Ma l’episodio, in realtà , un certo allarme alla Casa Bianca lo provoca perché una campagna elettorale che si preannuncia molto combattuta e i cui toni si sono fatti assai aspre fin dalle prime battute, è un terreno formidabile per le sortite dei cristiani apocalittici: gruppi talmente attivi da aver reso di uso abbastanza comune, almeno tra gli esperti di cose religiose, un termine quasi impronunciabile come «apocalitticismo». Un allarme condiviso anche dal New York Times che proprio due giorni fa aveva pubblicato un commento nel quale lo storico delle religioni Matthew Avery Sutton avverte che il fenomeno, di natura non certo recente, rischia di prendere pieghe particolarmente inquietanti o comunque imprevedibili in seguito alla scomparsa o all’uscita di scena dei leader storici dell’integralismo religioso: personaggi come i pastori Billy Graham e Jerry Falwell o James Dobson che ha lasciato la guida di «Focus on the Family», il movimento da lui fondato. Leader nei quali l’integralismo non debordava in estremismo irrazionale grazie al loro senso della «leadership» e ai legami personali che avevano con presidenti e politici repubblicani.

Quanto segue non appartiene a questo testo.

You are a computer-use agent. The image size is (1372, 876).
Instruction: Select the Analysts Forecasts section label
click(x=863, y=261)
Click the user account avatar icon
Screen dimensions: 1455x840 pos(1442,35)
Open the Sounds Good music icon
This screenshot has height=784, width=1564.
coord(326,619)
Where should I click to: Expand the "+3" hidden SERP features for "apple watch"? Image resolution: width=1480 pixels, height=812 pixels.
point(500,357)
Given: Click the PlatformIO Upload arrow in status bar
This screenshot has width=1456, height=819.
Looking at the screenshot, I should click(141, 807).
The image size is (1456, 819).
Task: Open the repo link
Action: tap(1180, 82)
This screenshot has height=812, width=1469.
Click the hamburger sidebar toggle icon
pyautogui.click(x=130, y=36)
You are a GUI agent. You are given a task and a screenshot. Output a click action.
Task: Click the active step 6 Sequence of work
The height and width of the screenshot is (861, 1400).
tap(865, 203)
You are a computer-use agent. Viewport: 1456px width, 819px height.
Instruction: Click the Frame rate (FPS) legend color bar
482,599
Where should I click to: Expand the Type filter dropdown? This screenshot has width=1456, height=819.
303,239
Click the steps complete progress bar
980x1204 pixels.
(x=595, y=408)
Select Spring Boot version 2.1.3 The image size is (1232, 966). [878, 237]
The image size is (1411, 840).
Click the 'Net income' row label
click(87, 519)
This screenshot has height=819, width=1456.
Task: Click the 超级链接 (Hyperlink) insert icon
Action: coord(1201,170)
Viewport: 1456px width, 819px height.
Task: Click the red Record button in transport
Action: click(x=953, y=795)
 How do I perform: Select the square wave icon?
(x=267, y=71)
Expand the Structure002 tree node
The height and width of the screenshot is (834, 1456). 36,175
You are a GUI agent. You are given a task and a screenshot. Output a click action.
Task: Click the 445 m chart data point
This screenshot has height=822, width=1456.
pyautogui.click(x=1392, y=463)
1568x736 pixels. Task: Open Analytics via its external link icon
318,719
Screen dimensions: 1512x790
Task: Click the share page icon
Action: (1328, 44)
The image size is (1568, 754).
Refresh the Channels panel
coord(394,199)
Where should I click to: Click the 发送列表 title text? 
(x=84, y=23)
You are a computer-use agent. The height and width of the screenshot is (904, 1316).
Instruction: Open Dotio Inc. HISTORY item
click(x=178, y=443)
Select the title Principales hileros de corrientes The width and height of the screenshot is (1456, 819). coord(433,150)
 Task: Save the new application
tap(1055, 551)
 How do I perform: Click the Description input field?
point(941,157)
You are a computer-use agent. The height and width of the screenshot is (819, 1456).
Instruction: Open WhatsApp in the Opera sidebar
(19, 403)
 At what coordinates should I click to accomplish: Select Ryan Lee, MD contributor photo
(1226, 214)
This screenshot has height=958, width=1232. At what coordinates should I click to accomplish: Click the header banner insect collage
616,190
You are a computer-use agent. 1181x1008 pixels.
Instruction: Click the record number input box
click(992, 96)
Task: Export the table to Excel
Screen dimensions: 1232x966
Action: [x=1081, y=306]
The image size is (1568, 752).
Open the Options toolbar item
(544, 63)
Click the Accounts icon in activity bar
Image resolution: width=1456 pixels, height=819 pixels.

Nuovi leader di analoga statura non se ne vedono e i movimenti, nell’era di Internet e delle reti sociali che frammentano ed estremizzano i messaggi, possono prendere le derive più impensate. Il tutto è, poi, rafforzato dalla retorica brutale che regna nei confronti tra i candidati repubblicani: la scelta dei «network» televisivi di farli discutere davanti a un pubblico di «tifosi», anche delle tendenze più estreme, spinge perfino i leader più moderati a usare un linguaggio assai radicale per non apparire insipidi.

Abbandonando la sua tradizionale linea «bipartisan» in favore di una retorica da «muro contro muro», Obama, poi, fa una scelta che ha senso in termini di strategia elettorale, ma che l’espone ancora più agli attacchi degli integralisti. Che, Anticristo a parte, l’accusano di essersi atteggiato a nuovo Messia.